L'autorité grecque sanctionne TEIRESIAS A.E. pour manquement au principe d'exactitude dans la gestion des dettes

L'autorité grecque a prononcé une réprimande à l'encontre d'un organisme de crédit pour manquement au principe d'exactitude, en raison de retards dans la correction de données financières erronées, et lui a ordonné de revoir ses procédures de vérification.

Faits et contexte

L'autorité hellénique de protection des données a aujourd'hui publié une décision de sanction à l'encontre de la société TΕΙΡΕΣΙΑΣ Α.Ε. pour des manquements en lien avec l'exactitude des données financières personnelles.

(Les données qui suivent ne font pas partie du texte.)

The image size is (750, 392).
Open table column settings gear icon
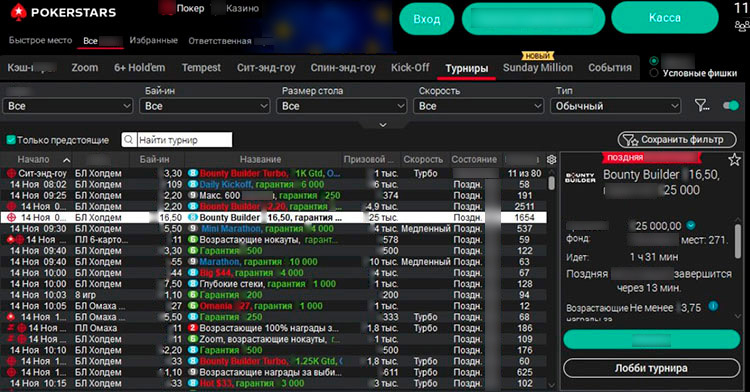point(551,160)
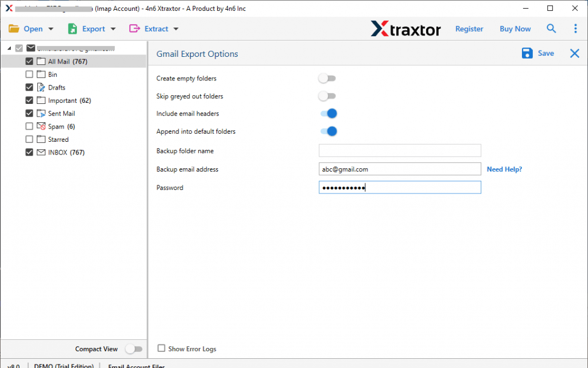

L'affaire trouve son origine dans la plainte d'une personne physique concernant le refus de la société de rectifier et d'effacer des données inexactes et obsolètes relatives à des prêts inscrits dans ses fichiers de crédit, suite à des demandes formulées les 4 octobre 2022 et 29 janvier 2023.

Motifs de la décision

  • Obligation d'exactitude (article 5, paragraphe 1, point d) du RGPD) : L'autorité a constaté que la société, en sa qualité de responsable du traitement, n'avait pas pris toutes les mesures raisonnables pour garantir l'exactitude des données personnelles qu'elle traitait. Plusieurs enregistrements concernant le plaignant se sont avérés erronés ou obsolètes, notamment un prêt qualifié d'inexistant et des dettes réglées depuis plusieurs années dans le cadre de la loi n. 3869/2010. Bien que la société ait engagé des démarches auprès des institutions financières sources (Veraltis Gestion d'Actifs, Intrum Grèce, Banque Piraeus, Banque Eurobank), l'autorité a jugé que les retards significatifs dans la correction et la mise à jour de ces informations constituaient une violation du principe d'exactitude. Le fait que la société ait dû suspendre temporairement la transmission de certaines données et en supprimer d'autres tardivement (le 8 octobre 2024) a confirmé la persistance du manquement.

Décision de l'autorité

En conséquence, l'autorité a prononcé une réprimande à l'encontre de TΕΙΡΕΣΙΑΣ Α.Ε., en application de l'article 58, paragraphe 2, point b) du RGPD.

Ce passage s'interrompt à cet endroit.